The RotoZipper is a fairly simple device: An arduino connects to a linear array of 8 infrared emitter / phototransistor pairs, and controls a stepper motor and an 8×8 LED matrix connected via SPI. A 3D-printed drum has a laser-printed grid wrapped around it, and then a layer of transparency-plastic is wrapped on top of that. The drum is then mounted on to a stepper motor, and as the drum spins, the arduino reads a column of pixels at a time and then shifts them onto the SPI display. The effect is like a tiny version of the Motograph “Zipper” (or, I guess, any of the zillion scrolling LED displays you see in shops and such).
Initially I had designed this with a somewhat elaborate ‘programming’ model, where I actually encoded instructions on the drum, could control individual pixels, direction of scroll, etc, but 1) I found that the drum is not super reliable, particularly under varying lighting conditions, and 2) the 32-instruction drum doesn’t actually leave a lot of room for encoding interesting graphics. Once I actually built it, I jettisoned the graphics-API approach for a simple in->out model which is both more fun to use and has more aesthetically pleasing fault-handling.

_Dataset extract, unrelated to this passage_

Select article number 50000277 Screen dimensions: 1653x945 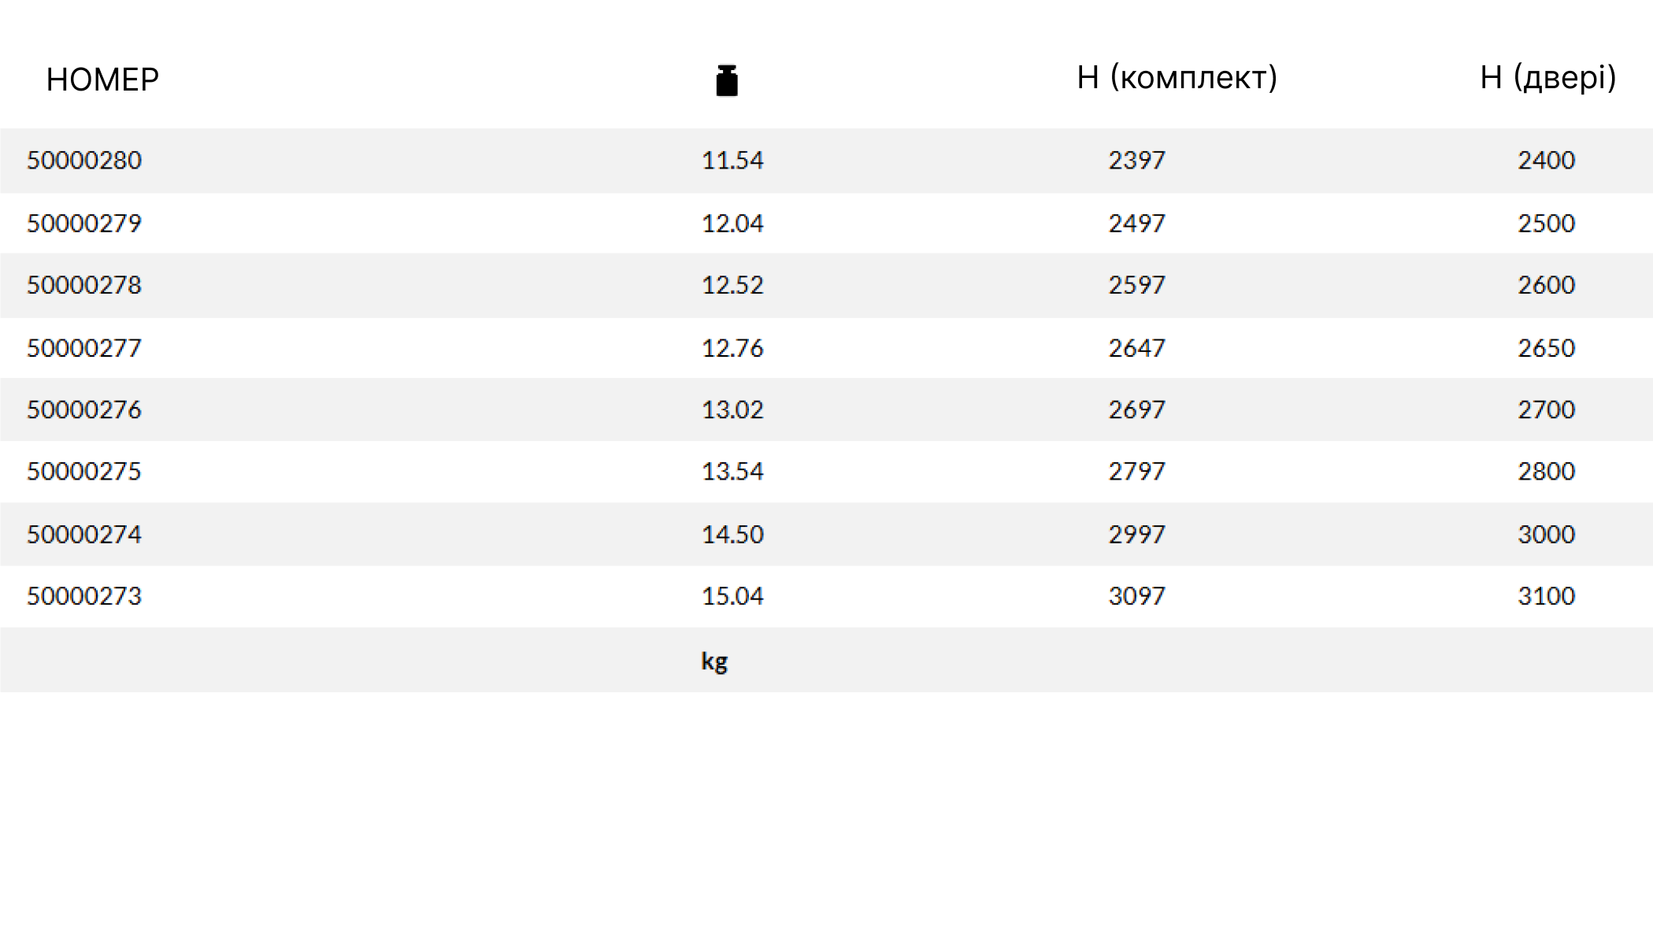click(84, 348)
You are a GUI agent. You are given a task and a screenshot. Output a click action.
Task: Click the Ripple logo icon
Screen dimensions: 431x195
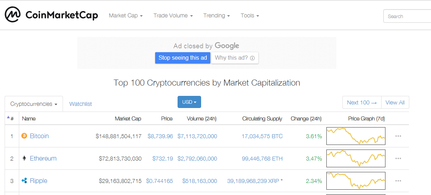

From the disassembled view, you can more clearly see the slightly-clever 3D printing that went into giving it a really tidy appearance – the drum is hollow, and the stepper motor is mounted inside so that it can attach to the top of the drum. This both hides the stepper, and allows for easy vertical adjustment of the drum. All of the wiring is the usual rat’s nest of point-to-point soldering or screw terminals.
The ‘teeth’ on the drum were originally for an optical break-sensor for horizontal alignment of the phototransistor array, but were relegated to vestigial steampunk flavoring when I wound up using an all-black column of pixels for alignment instead. Upon power-up, the arduino steps slowly until it detects the all-black column, then auto-centers on that and just does open-loop stepping of 1/32 of a rotation at a time.
Overall, I’m pretty happy that this turned out mostly how I had initially envisioned it (minus the too-clever programming idea), and it’s simple enough that I can occasionally get it out and update the drum with a new seasonally-appropriate image.